#### Lerntext:
<<<<

Der Dienstleistungssektor wächst während seine Löhne fallen und der Arbeits- und Sozialschutz erodiert. Die Wohlstandsverteilung bewegt sich so immer weiter auseinander. Ein grosser Teil der Branchen, in denen sich diese prekären Bedingungen ausbreiten, sind die sozialen und Gesundheitsberufe.

Soziale und Gesundheitsberufe werden von vielen Arbeitnehmenden besonders für ihre Vielseitigkeit und den Kontakt mit Menschen geschätzt. Die Ansprüche sowohl an die formelle Ausbildung als auch die sozialen Kompetenzen sind hoch. Dennoch verdienen Pflegekräfte und Pharma-Assistent/-innen ein Vielfaches weniger als Arbeitnehmende in anderen Branchen. Obwohl sie denselben Schulabschluss in den Händen halten und die Anforderungen vergleichbar sind, ist schon der Einstiegslohn zum Zeitpunkt der Lehre um 20-50% niedriger.

>>>>

#### Aufgaben und Übungen:
- A) Fassen Sie den Absatz des Lerntexts, der mit „Der Dienstleistungssektor wächst“ beginnt, als kurze Stichpunktliste zusammen.
- B) Führen Sie den Lerntext im Anschluss an seinen letzten Satz weiter.
Das Material steht in keinem Zusammenhang mit dem Lerntext.

#### Gegebenes Material:
<<<<

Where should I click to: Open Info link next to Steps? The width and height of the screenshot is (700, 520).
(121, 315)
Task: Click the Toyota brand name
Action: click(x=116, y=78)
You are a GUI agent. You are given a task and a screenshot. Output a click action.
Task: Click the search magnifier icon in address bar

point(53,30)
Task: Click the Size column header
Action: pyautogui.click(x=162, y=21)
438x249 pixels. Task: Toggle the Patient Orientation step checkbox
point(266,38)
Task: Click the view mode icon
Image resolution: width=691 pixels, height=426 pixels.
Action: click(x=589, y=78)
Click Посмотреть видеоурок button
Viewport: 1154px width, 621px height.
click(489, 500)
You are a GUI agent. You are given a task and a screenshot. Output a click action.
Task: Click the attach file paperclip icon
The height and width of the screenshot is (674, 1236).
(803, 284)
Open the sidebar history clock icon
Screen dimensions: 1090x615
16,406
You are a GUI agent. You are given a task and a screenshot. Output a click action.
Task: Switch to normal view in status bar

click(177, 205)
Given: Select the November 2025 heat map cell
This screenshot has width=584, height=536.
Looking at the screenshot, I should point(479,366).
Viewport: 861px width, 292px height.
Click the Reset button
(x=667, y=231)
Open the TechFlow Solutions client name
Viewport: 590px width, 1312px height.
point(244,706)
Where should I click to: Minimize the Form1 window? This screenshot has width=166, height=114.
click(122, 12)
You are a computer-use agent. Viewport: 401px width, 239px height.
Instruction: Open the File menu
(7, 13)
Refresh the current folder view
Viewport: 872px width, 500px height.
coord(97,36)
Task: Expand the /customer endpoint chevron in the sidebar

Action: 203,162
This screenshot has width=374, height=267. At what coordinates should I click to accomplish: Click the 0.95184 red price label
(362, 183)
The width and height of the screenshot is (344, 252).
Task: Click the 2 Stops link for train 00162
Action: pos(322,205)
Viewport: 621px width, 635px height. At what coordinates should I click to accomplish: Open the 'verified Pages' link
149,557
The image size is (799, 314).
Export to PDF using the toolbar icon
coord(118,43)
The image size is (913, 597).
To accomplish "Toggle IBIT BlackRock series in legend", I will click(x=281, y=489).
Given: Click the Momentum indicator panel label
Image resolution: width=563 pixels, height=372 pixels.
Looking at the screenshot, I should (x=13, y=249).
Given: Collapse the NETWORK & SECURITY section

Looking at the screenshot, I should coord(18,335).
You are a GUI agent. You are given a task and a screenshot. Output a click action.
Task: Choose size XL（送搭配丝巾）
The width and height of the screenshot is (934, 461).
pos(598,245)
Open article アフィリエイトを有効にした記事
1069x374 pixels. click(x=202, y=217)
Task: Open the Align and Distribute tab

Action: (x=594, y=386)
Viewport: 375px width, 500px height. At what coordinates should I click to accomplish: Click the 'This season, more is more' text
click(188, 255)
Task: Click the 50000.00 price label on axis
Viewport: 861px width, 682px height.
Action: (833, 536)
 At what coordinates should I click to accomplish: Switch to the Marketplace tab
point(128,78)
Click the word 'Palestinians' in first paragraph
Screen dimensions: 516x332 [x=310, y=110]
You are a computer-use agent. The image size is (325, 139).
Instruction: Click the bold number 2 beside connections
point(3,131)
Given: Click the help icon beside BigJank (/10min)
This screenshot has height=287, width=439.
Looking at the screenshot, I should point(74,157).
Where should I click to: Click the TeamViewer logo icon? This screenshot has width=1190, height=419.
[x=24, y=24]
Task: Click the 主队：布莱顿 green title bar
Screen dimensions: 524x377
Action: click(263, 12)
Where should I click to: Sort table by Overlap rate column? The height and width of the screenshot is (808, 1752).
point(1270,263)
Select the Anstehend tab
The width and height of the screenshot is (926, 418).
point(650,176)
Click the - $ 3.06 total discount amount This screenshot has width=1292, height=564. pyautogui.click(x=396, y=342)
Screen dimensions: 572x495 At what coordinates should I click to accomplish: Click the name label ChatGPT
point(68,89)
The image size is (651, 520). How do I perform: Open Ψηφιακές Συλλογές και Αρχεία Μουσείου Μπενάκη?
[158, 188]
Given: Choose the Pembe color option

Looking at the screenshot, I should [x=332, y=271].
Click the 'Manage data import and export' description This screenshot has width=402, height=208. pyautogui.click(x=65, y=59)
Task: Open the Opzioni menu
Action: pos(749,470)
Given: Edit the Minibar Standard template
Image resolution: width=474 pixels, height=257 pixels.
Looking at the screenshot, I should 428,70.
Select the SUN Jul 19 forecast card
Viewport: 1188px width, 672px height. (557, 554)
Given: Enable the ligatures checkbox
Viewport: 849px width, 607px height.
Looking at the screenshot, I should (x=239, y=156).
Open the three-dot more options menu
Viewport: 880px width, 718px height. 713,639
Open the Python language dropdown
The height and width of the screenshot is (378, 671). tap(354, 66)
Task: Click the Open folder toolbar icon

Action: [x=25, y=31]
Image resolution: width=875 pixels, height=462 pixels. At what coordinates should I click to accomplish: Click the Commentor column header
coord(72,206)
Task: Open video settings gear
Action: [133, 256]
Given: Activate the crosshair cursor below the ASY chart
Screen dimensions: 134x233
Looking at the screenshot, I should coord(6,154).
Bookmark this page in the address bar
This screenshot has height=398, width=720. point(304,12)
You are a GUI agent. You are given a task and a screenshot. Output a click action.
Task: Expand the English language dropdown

>>>>

#### Ergebnisse der Übung:
- A)
- Der Dienstleistungssektor wächst, seine Löhne fallen.
- Der Arbeits- und Sozialschutz erodiert.
- Die Wohlstandsverteilung geht immer weiter auseinander.
- Soziale und Gesundheitsberufe machen einen großen Teil der Branchen aus, in denen sich diese prekären Bedingungen ausbreiten.

- B)
Tiefe Wertigkeit

Soziale und Gesundheitsberufe sollen der Versorgung der Bevölkerung dienen. Trotzdem unterliegt insbesondere das Gesundheitswesen einer Profitlogik mit rigider Preispolitik. Die Folge dessen sind Tieflöhne und schlechte Arbeitsbedingungen, bei denen Fortschritte immer nur in Form von kleinsten Kompromissen gemacht werden. Warum ist das so? Weil erstens der Widerstand gegen diese Missstände bisher keine breite und laute gesellschaftliche Unterstützung gefunden hat. Und weil zweitens die Wertigkeit sozialer Berufe immer noch tief angesiedelt ist.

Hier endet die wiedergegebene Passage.